A number of people
have asked why I wanted gender-separated lists of names of non-Earth characters from fiction--among them,
aspartaimee, who graciously provided a list of over 200 names from David Eddings (and snarky comments about them which are likely more entertaining than the books themselves were). Others, such as
nubianamy, wondered whether Earth-but-not-human names counted, as from
Watership Down. So, to elucidate:
I'm trying to determine to what extent an author, when making up non-Earth-culture names for characters, follows the kinds of patterns one sees in (American) names, or whether such authors fall back on certain gender-name stereoypes. For instance: In America, 31% of all women have first names ending with the letter "A". (That's people, not different names; so the fact that about 3% of the female population is named either Patricia, Linda, or Barbara is part of that 31%.) In Eddings, this time using the number of names rather than commonality (because the latter is nigh-impossible to judge--who knows what's a common name in these worlds?), well over 50% of the female names (26/45) end in "A".

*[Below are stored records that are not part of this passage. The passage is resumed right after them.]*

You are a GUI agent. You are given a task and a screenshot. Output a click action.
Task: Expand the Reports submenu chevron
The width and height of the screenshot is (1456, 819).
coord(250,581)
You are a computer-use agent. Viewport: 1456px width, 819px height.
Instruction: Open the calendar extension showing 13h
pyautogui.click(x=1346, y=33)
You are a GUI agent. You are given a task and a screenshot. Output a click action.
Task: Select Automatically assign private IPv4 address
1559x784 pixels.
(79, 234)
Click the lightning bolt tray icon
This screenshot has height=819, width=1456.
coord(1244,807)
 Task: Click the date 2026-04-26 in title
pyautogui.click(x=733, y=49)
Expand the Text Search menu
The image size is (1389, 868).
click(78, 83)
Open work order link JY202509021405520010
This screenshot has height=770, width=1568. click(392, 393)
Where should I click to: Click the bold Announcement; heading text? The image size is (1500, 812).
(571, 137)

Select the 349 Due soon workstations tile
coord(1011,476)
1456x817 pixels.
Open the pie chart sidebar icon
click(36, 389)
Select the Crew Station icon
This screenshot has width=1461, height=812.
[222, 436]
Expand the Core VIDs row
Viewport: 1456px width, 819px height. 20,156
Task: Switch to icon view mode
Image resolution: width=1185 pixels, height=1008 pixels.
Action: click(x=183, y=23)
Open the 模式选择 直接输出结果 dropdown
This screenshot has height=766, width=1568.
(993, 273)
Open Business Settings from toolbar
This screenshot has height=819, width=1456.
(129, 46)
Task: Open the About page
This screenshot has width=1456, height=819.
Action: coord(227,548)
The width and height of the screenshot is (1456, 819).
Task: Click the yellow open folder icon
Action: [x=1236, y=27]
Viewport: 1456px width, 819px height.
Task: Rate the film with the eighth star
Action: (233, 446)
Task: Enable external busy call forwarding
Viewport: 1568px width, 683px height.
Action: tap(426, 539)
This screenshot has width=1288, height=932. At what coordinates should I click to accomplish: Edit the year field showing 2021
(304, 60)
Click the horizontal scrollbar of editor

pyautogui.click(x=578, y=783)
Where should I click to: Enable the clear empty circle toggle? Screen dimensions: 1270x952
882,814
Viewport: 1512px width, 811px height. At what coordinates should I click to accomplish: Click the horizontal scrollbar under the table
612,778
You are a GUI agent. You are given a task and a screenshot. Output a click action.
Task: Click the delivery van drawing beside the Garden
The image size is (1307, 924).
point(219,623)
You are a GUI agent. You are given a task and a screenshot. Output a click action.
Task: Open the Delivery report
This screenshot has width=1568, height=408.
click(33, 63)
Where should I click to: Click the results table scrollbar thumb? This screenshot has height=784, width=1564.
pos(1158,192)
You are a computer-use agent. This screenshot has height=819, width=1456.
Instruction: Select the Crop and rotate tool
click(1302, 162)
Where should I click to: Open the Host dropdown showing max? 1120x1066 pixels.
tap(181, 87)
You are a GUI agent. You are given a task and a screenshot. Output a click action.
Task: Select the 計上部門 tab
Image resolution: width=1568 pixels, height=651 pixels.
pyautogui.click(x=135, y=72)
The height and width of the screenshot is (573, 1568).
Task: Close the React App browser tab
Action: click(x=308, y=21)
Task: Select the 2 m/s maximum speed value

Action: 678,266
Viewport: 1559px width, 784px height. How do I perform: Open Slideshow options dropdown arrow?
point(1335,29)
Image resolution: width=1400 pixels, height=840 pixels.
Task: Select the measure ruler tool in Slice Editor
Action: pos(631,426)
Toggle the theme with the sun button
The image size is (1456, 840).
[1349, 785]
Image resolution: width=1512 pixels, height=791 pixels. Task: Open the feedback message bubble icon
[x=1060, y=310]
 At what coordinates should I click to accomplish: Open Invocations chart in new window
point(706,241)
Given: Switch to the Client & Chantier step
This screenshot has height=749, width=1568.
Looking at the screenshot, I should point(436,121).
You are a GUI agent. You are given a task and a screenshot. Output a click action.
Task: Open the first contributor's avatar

Interestingly, though 15% of American men have names ending in "N", 24.5% of Eddings's men do, and the number jumps to 31% among male Dragaerans. (The influence of "Conan"?) Also interesting: although the letter "Y" is marginally less common among Eddings and Brust names than in American names, not a single one of the over 300 fictional names ends with "Y", compared to almost 11% of the men and over 13% of the women in America.
This isn't just idle flicking; if I can get anything like an interesting result, I may try to present it at the annual meeting of the American Name Society. (Though you might have to be a member; I don't know if they recognize cross-membership with the Linguistic Society of America, which meets at the same time.) Well, we'll see.